Directions for this task:
Return every record exactly. Omit nothing.

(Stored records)
-=-=-

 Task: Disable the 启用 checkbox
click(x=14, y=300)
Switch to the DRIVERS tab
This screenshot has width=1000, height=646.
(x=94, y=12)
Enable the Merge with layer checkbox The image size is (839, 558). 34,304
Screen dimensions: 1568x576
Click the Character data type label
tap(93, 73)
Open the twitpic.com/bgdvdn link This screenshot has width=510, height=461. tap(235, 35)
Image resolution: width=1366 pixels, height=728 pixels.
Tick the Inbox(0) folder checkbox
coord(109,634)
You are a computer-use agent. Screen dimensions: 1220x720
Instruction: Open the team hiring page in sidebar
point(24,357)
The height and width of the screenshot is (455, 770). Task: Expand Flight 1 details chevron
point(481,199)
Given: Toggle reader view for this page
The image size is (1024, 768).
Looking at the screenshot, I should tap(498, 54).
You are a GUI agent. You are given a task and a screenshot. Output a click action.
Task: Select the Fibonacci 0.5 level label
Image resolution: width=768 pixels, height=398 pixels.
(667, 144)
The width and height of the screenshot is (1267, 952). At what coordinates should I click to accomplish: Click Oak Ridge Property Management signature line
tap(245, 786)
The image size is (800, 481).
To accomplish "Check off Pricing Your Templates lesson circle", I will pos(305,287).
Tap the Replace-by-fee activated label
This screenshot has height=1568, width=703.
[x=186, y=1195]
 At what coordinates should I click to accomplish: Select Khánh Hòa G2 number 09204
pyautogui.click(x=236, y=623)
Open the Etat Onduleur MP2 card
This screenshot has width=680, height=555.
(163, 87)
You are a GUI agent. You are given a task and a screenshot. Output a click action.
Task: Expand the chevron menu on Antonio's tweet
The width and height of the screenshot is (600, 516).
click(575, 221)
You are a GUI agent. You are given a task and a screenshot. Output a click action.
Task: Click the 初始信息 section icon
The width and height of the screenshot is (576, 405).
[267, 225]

-=-=-

Response to this exercise:
 Task: Disable the 启用 checkbox
click(x=14, y=300)
Switch to the DRIVERS tab
This screenshot has width=1000, height=646.
(x=94, y=12)
Enable the Merge with layer checkbox The image size is (839, 558). 34,304
Screen dimensions: 1568x576
Click the Character data type label
tap(93, 73)
Open the twitpic.com/bgdvdn link This screenshot has width=510, height=461. tap(235, 35)
Image resolution: width=1366 pixels, height=728 pixels.
Tick the Inbox(0) folder checkbox
coord(109,634)
You are a computer-use agent. Screen dimensions: 1220x720
Instruction: Open the team hiring page in sidebar
point(24,357)
The height and width of the screenshot is (455, 770). Task: Expand Flight 1 details chevron
point(481,199)
Given: Toggle reader view for this page
The image size is (1024, 768).
Looking at the screenshot, I should tap(498, 54).
You are a GUI agent. You are given a task and a screenshot. Output a click action.
Task: Select the Fibonacci 0.5 level label
Image resolution: width=768 pixels, height=398 pixels.
(667, 144)
The width and height of the screenshot is (1267, 952). At what coordinates should I click to accomplish: Click Oak Ridge Property Management signature line
tap(245, 786)
The image size is (800, 481).
To accomplish "Check off Pricing Your Templates lesson circle", I will pos(305,287).
Tap the Replace-by-fee activated label
This screenshot has height=1568, width=703.
[x=186, y=1195]
 At what coordinates should I click to accomplish: Select Khánh Hòa G2 number 09204
pyautogui.click(x=236, y=623)
Open the Etat Onduleur MP2 card
This screenshot has width=680, height=555.
(163, 87)
You are a GUI agent. You are given a task and a screenshot. Output a click action.
Task: Expand the chevron menu on Antonio's tweet
The width and height of the screenshot is (600, 516).
click(575, 221)
You are a GUI agent. You are given a task and a screenshot. Output a click action.
Task: Click the 初始信息 section icon
The width and height of the screenshot is (576, 405).
[267, 225]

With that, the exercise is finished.